I dare not spoil the plot any more than I already have.  Gosh!  I must've admired it more than I thought.  Well, the Alien screenwriter David Giler had a hand in it, so it's got to be good.  One interesting part that provides an unintended glimpse into the past is Beatty's trip on a plane.  I mean, he's able to just get on the plane, like it's a train or something!  A stewardess comes up to him and says "That'll be $68.20."  Imagine!  Just walking on to a plane and paying in cash to the stewardess!  Boy, those days weren't going to last long, and this movie might have had something to do with that... sorry, sPOILER ALERT.  (I think I'll just leave that 's' as it is.  See if anyone notices... hello?  Anyone out there?)
One way in which the movie is prescient: Beatty gets a hold of the Parallax Corporation's entrance exam, which predicted the Target entrance exam.  But I think Target had way way more questions on it; about 600, if memory serves!  Also, who can forget the slide-show sequence with the flexible definitions of such core Jungian concepts as "mother," "home," "country," and "me," to name a few.  Some pointed out that Zoolander did an homage to it, but I personally consider it an homage to the sequence in A Clockwork Orange where Alex imagines himself a vampire who's recently feasted, intercut with stock footage of $#!t blowing up real good.  Am I alone on that?  Probably.
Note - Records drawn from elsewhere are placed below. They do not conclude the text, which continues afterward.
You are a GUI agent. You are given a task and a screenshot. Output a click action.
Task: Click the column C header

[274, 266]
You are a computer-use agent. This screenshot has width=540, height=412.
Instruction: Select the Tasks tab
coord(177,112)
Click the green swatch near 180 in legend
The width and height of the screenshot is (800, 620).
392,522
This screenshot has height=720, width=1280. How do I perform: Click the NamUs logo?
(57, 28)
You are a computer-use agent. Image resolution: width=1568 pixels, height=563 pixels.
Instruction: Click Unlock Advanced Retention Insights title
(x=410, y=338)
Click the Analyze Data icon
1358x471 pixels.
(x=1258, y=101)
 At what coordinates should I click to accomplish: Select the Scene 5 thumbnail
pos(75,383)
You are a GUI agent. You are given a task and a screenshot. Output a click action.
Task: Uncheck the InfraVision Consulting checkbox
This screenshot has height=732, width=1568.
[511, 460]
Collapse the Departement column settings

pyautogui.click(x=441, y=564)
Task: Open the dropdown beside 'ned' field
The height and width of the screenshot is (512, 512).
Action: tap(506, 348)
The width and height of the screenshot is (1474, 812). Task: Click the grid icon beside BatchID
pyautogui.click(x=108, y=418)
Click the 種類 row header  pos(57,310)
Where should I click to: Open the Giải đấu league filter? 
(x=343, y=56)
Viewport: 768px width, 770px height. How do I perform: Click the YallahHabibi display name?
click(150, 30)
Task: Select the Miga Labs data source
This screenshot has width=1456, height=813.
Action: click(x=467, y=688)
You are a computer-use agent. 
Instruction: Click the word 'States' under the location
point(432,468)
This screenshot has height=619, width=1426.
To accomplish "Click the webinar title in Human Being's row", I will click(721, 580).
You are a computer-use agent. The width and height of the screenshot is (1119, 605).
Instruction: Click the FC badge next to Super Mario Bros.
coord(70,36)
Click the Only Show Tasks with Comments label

So, to wrap up, as with Network, The Parallax View is a fine example of great 70s cinema, and it's got some future-proof ideas in it, but it's not without flaws.  Also, there were a couple bad edits, mostly when Beatty's trailing the man with the suitcase.  If there's a great outcry for it, I'll go back and pinpoint them in reference to the DVD.  But in general, just as Network overestimated the assassinations on people because of lousy TV ratings, I personally feel that Parallax overestimated the attempts on the lives of presidential candidates and senators.  Now, Democrats and small planes, that I can see.  Seriously, stop using them, guys!  Ron Brown, Paul Wellstone, I'm just saying.